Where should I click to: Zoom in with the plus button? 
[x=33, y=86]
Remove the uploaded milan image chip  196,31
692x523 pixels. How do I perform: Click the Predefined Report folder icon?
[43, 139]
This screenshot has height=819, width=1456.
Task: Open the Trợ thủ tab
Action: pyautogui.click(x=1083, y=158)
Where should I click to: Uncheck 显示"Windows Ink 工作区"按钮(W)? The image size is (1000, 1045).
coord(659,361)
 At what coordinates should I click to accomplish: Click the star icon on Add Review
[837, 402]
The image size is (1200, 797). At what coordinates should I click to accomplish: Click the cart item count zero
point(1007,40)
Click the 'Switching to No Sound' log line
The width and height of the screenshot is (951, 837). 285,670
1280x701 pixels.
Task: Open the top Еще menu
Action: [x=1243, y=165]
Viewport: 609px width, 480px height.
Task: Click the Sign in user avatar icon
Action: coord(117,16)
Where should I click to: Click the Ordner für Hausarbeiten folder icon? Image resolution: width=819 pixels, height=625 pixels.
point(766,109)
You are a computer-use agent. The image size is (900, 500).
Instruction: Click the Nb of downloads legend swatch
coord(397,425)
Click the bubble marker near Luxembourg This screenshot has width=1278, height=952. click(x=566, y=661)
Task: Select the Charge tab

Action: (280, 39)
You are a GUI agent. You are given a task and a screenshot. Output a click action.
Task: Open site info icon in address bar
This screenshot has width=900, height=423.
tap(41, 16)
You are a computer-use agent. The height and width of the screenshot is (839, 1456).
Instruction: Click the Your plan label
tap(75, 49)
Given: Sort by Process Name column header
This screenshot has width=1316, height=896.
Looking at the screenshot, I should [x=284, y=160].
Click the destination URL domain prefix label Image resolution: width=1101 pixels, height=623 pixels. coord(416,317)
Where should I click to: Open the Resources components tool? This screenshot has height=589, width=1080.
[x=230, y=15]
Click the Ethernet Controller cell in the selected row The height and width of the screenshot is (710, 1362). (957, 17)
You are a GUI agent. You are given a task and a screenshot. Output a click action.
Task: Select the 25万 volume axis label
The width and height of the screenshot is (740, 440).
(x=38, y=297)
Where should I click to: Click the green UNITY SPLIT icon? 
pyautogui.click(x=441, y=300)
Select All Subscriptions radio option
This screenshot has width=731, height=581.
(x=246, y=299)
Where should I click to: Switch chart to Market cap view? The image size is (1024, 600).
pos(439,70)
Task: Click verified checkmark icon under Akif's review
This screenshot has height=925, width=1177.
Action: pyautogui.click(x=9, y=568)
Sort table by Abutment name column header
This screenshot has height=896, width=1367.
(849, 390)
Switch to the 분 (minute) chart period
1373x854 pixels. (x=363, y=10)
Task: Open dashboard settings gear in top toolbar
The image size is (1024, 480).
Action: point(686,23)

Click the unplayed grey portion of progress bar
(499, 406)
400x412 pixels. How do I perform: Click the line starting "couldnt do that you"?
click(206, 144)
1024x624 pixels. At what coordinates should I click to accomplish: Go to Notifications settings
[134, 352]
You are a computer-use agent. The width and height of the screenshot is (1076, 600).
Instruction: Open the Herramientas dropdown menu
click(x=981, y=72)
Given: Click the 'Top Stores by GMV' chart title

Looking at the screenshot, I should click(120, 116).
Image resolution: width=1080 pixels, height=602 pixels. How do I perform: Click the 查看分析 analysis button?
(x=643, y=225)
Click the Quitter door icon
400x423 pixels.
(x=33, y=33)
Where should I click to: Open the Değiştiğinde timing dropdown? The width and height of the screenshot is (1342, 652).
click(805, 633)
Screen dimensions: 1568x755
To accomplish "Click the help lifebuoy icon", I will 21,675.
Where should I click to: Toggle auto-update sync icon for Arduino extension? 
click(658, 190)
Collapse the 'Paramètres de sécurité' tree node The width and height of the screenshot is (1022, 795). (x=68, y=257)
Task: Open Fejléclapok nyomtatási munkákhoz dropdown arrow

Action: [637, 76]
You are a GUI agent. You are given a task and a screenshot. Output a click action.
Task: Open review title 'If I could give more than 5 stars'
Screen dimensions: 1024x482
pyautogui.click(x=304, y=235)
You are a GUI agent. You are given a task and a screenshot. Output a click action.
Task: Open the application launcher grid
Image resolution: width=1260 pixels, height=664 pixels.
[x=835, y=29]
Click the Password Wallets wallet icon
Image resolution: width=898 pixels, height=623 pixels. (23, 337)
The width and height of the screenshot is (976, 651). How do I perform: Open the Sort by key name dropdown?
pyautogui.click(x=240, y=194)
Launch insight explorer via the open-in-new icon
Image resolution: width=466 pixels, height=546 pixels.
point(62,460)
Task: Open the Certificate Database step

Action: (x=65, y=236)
==========
Each line that includes the string "column" should be copied from the data.

Given: Sort by Process Name column header
Sort table by Abutment name column header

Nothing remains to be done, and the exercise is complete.